• _DATASET_
----

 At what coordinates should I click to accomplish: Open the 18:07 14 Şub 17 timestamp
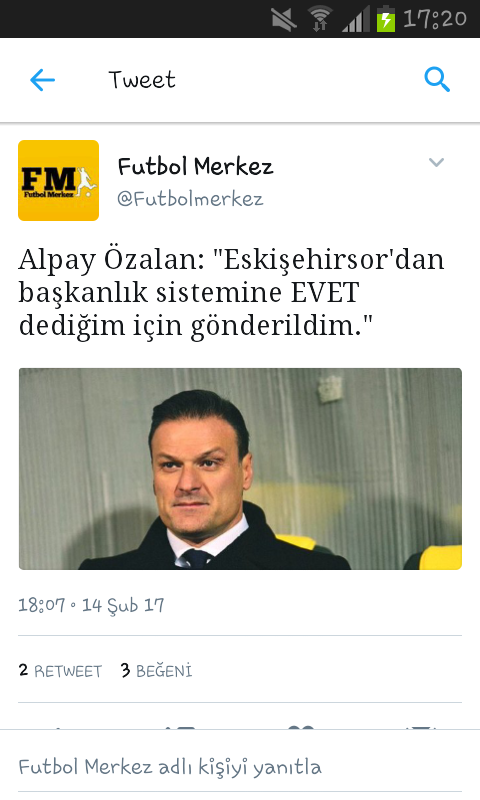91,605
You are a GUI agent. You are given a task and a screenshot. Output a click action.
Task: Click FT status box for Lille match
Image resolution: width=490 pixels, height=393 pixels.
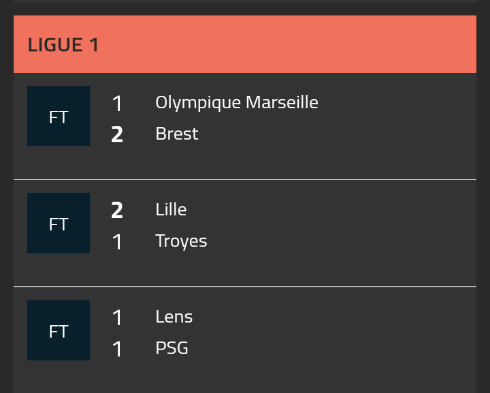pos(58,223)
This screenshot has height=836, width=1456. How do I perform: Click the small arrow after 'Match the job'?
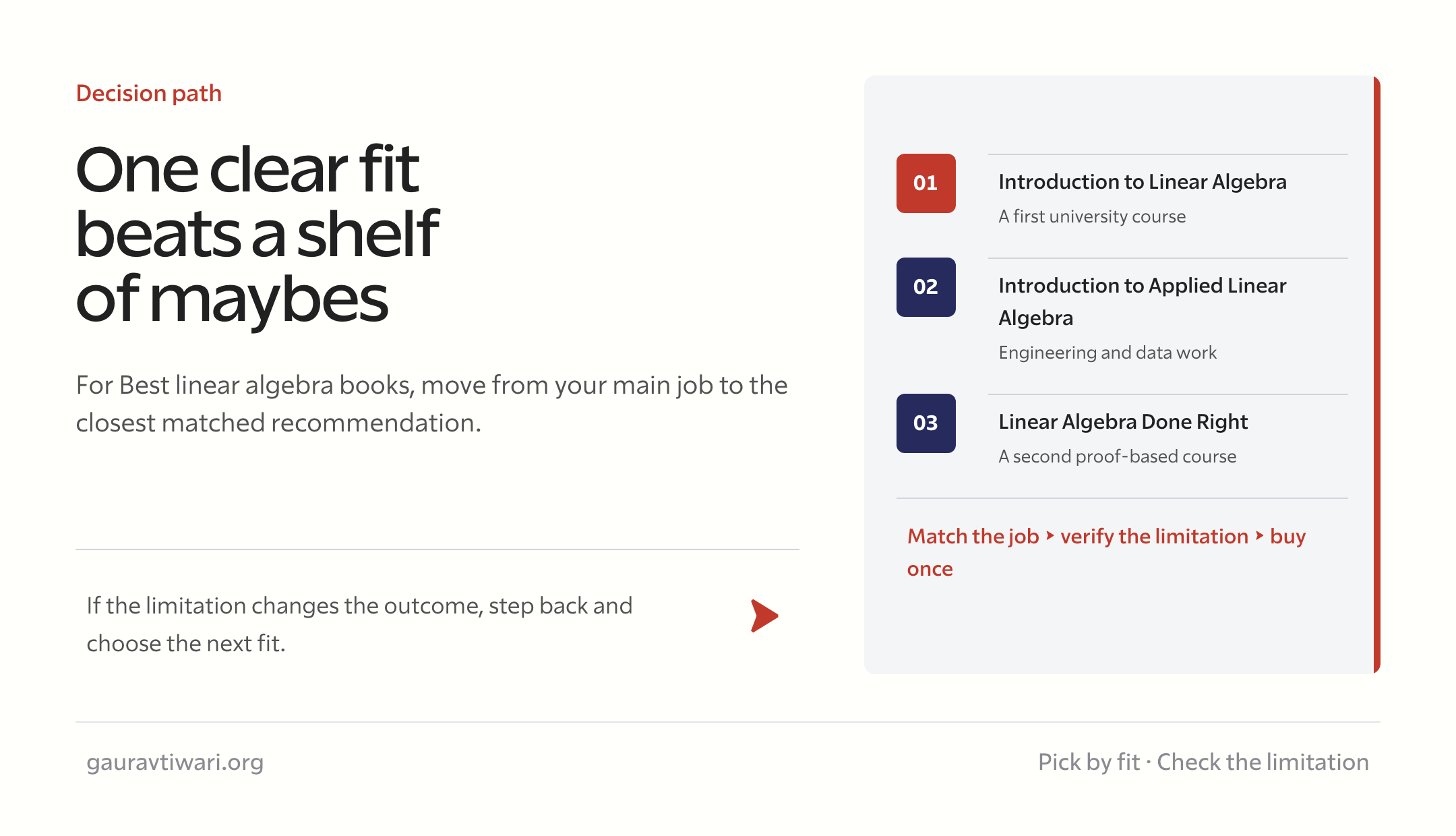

----

• _ASSIGNED TASK_
Would you transcribe all of the data exactly, apart from its pictures?

• _WRITTEN ANSWER_
 At what coordinates should I click to accomplish: Open the 18:07 14 Şub 17 timestamp
91,605
You are a GUI agent. You are given a task and a screenshot. Output a click action.
Task: Click FT status box for Lille match
Image resolution: width=490 pixels, height=393 pixels.
pos(58,223)
This screenshot has height=836, width=1456. How do I perform: Click the small arrow after 'Match the job'?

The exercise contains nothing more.